A: Because it would not have worked. He would have been furious. He would have sued us. You know, he felt he owned [VDS], which he did not. He would have been, you know, just as furious – and we would have started receiving more four-page e-mails.
Q: You intentionally withheld that information and intentionally misled [MO], did you not?
A: I intentionally omitted that information because I felt it would be the best way to reach an equitable relationship, because [VDS] would not have paid out on those accounts. Those were [VDS's] accounts, not [MO's]. [MO] had nothing to do with those accounts. [MO] knew nothing about them. They were not on any list."
- It is clear therefore that RM, SU, CM – the author of the 2 March email – and VDS all knew that the $30.5m investments were intentionally concealed from MO: and once this had happened then the false statements – of a total sum which omitted them – and the failure to disclose in these proceedings followed as a consequence. Signet's explanation for this unacceptable conduct is that MO was not entitled to fees on them. It is conceded that all three investments came via Complementa, which was an intermediary which had been included on MO's list. It is now one of the issues for me to decide, perhaps the most vexed issue, whether MO is entitled in respect not only of the three concealed fees, but to any and all fees, both to date and for the future, in respect of investments by VDS contacts, by clients introduced by VDS but placed on the SPL client list.
The Witnesses
- I turn to resolve the issues before me, but, before I do so, I should say a little as to my conclusions about the two major participants in the events. MO, described by Mr Schmidt succinctly as "very commercial", is talented, personable, ambitious and arrogant. After a successful career in advertising, his time in the Internet market was obviously chastening, and he started again in the new field of hedge funds by seeking to build up new contacts such as Mr Schmidt – and I am satisfied that he exaggerated his experience with Allenbridge in his CV just because his 20 hours or so with them needed to be put forward as his only available springboard. He brought however to the field of hedge funds, in which he was wholly inexperienced, and as to which he knew almost nothing except that which he will have learnt in his short time with Allenbridge, his undoubted talents as a salesman and as an advertiser, coupled with a very careful attention to record-keeping and documentation, and he was clearly very successful, notwithstanding his lack of detailed knowledge of the subject, in drumming up business, although not as successful as VDS was to become.
- Although it took him more than two years to get going, cushioned as he was by the retainer he was being paid, once the commission entitlement triggered in in June 2004 he soon found that he could earn a very substantial amount of money from a relatively minimal expenditure of time and effort: his graphic comparison, and justification, of his earning capacity as successful hedge fund introducer by analogy with Picasso, creating a sketch in a few moments worth a vast sum, could entitle him to the sobriquet of the Picasso of the hedge funds.

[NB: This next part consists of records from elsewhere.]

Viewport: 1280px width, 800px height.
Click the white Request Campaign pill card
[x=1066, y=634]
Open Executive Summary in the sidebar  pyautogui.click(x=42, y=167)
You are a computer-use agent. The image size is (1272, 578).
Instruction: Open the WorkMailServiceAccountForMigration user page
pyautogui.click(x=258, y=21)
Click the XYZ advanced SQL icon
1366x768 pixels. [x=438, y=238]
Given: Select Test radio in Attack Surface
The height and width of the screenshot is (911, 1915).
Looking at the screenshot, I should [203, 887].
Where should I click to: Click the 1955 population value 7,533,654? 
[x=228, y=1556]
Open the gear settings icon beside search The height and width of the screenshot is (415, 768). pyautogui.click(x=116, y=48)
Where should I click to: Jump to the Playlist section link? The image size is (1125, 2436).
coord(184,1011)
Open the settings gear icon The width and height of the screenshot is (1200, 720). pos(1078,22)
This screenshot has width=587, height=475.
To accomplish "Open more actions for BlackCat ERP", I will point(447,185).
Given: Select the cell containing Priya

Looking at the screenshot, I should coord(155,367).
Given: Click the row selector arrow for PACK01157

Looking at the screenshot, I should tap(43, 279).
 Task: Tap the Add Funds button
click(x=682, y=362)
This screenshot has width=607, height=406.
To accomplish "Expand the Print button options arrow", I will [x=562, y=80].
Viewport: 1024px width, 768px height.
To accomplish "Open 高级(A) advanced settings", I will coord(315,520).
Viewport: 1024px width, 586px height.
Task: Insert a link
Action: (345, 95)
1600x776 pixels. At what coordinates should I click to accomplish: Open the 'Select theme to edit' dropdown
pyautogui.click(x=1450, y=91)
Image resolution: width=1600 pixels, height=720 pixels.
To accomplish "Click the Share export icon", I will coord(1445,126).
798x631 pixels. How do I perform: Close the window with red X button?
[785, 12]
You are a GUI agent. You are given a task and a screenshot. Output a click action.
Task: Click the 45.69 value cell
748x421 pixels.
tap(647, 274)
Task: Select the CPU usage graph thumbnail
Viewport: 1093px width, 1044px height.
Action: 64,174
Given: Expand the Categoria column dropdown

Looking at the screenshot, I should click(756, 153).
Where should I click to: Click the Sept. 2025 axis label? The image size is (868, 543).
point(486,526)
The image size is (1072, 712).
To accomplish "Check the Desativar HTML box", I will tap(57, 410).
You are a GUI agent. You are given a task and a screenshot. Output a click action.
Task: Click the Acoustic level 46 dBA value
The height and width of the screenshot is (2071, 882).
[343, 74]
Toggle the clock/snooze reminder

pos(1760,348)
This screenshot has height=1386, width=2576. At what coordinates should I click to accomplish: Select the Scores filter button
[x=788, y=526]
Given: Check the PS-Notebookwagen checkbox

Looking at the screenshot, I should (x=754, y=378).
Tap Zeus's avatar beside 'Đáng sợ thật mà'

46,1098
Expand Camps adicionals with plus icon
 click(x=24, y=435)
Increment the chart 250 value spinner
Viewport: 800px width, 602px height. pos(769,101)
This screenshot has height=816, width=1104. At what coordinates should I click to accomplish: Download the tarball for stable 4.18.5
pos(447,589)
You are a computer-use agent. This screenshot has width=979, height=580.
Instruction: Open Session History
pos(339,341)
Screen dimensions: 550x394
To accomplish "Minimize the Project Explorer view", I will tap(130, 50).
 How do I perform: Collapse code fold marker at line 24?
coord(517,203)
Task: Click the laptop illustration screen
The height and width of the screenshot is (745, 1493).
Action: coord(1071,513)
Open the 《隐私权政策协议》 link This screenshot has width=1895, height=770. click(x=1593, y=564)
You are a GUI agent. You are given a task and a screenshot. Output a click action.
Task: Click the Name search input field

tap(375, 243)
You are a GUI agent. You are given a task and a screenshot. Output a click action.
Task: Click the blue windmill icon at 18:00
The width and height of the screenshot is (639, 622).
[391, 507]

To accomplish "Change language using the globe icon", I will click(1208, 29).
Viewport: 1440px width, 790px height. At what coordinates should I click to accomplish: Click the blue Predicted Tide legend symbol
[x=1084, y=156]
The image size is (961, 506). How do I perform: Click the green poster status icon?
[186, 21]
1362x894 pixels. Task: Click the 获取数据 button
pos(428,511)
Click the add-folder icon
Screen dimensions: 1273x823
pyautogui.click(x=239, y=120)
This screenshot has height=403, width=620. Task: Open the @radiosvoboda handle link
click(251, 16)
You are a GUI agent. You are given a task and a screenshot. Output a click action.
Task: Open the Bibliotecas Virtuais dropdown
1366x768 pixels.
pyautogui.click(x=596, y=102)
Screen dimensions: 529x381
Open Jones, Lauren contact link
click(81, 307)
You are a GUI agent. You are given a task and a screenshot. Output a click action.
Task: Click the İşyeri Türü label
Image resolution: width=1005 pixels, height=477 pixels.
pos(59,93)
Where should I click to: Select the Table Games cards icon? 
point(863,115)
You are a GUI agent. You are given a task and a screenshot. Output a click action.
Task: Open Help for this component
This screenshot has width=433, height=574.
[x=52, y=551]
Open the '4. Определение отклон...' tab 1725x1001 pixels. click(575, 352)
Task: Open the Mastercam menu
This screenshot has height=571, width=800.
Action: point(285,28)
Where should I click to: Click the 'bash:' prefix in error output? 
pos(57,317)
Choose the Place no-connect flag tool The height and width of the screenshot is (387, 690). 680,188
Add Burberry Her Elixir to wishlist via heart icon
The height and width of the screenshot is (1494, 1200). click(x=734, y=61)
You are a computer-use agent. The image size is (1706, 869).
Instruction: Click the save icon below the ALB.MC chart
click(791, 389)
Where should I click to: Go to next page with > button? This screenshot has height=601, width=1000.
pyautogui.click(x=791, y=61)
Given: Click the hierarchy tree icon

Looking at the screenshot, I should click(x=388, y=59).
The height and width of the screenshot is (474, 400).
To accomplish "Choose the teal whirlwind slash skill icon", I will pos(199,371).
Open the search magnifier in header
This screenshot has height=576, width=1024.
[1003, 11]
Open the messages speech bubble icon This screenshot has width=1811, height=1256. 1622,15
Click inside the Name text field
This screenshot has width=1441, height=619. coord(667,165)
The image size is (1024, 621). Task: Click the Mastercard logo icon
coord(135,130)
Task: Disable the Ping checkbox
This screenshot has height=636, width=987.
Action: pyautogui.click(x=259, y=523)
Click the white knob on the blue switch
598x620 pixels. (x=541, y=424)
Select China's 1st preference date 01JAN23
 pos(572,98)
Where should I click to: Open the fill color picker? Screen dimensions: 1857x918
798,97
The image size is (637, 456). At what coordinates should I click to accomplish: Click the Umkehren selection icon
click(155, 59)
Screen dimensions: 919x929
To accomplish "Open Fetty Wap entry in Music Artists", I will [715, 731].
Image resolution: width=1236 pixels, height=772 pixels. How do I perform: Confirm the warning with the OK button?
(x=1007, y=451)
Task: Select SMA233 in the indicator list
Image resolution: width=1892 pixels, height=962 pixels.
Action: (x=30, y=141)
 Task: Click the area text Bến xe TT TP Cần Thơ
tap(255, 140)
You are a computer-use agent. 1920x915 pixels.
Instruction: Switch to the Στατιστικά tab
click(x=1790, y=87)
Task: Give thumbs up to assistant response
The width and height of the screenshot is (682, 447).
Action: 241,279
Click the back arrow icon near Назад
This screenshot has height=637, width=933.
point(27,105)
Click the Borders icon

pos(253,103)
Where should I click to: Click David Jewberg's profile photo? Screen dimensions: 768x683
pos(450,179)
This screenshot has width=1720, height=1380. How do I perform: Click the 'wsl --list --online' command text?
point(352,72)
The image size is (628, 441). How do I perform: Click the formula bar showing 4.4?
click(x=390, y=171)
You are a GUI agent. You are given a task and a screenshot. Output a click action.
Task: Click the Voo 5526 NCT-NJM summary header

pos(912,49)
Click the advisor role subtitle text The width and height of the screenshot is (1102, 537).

- He ameliorated his position as best he could by very careful defence mechanisms against other competitors in the turf wars, to which I have referred in paragraphs 15 and 35 above, ensuring that he was compiling client lists, and including on those client lists any potential contact as soon as, if not sooner than, there was any prospect of business eventuating through that contact; and by dint of such client lists, very careful attention to correspondence and assiduous concentration on the drafting of the most favourable possible contract, he was set for success.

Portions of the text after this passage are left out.